On 28 March local authorities will boldly go where they have never been before as a new era of self-financing dawns. Keith Cooper finds out if they are ready for their journey into the unknown.
Stardate: 28 March 2012. As the sun rises council housing bosses in England will find themselves looking over a brave new world. The 171 authorities which still own homes will find themselves floating free of the much-hated housing revenue account: the centralised regime which allowed Whitehall, rather than town halls, to decide how their tenants’ rents should be spent.
Around a quarter of stock-owning authorities - 33 - will be better off as the government clears £5.3 billion of their housing debt. The majority of authorities, however - 136 - will embark on their self-financing voyage carrying more of a financial burden. As part of the deal, the government has split the £13.4 billion of historic housing debt held by councils, between them.
The offloading of this princely sum onto cash-strapped councils’ backs will place local authorities under varying degrees of strain. They’ve been given the freedom to explore new frontiers, but some will be so severely weighed down by debt, they will be unable to journey far. Others, however, will be able to boldly go and build new homes and spruce up their properties to a standard well beyond the ‘decent’ one set by the last government. So what will set councils apart from each other in this new era?
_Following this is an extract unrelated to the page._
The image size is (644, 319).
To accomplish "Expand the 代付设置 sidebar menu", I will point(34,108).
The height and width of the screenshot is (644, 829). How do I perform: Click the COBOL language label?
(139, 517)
Councils’ ability to launch themselves into ambitious schemes is not simply determined by whether their debt goes up or down. For example, Southwark Council will have £200 million wiped off its debt, yet it will initially be in a worse state than before it became self-financing. Housing policy advisors and consultants point to three critical factors which influence local authorities’ capacity to make the most of their new-found independence.
The first and second of these are the two types of ‘headrooms’ in the 30-year business plans which authorities have drawn up for their futures under self-financing. The third factor is something best described as ‘gumption’ or ‘guts’: their willingness to prudently manage higher levels of debt rather than clearing it as quickly as possible out of fear of the minus sign.
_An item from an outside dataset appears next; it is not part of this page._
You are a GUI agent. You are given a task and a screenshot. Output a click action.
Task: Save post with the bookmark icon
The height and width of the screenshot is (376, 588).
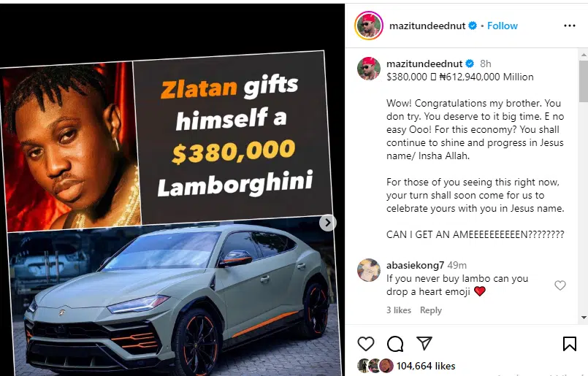click(569, 344)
‘My sense is that there are a number of authorities that don’t like debt full-stop,’ says Steve Partridge, managing director of Chartered Institute of Housing Consultancy, which has helped many councils with their business plans. ‘They will do whatever they can to pay it off as quickly as possible. But that isn’t the majority.’
The headroom in authorities’ business plans are for ‘borrowing’ and ‘revenue’. The former is determined by a borrowing cap which the government has set for each authority. This places a ceiling on the amount of debt they can rack up. The borrowing headroom is the space between their starting level of debt and the cap. Most local authorities will, of course, see this starting debt soar into the stratosphere as they help pay off the historic £13.4 billion they collectively owe the government.
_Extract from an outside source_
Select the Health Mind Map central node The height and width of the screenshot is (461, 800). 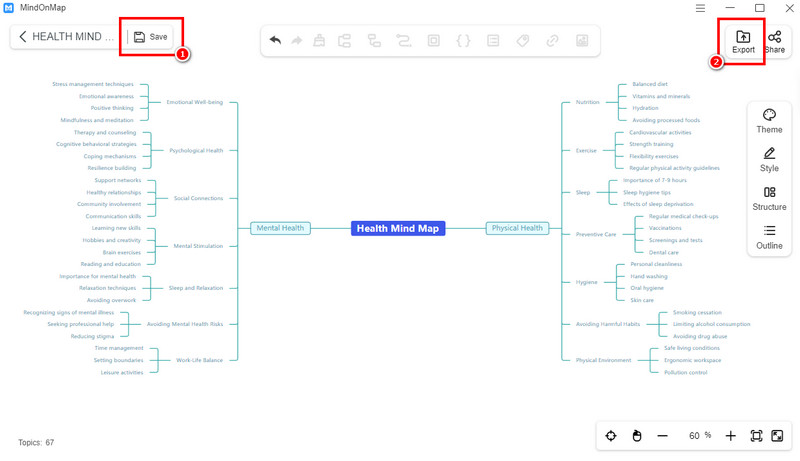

Lambeth Council’s £408 million cap creates the largest borrowing headroom of £148 million. Southwark comes in a close second with a borrowing headroom of £126 million thanks to a £577 million cap.
In total, the government had given the nod to an extra £2.9 billion of local authority borrowing. Our analysis shows that just four councils have a borrowing headroom exceeding £100 million. Three-quarters have the capacity to boost their loan portfolios by between £1 million and £50 million.
Not all councils will - or can - rush to the City with their borrowing requests, however. Southwark, for example, has no plans to make use of its £148 million headroom during the next five years. The reasons for this seeming reticence are twofold: it is still saddled with high-interest payments from its house building sprees in the 1960s and 1970s and it lacks the necessary ‘revenue headroom’ to service any new loans.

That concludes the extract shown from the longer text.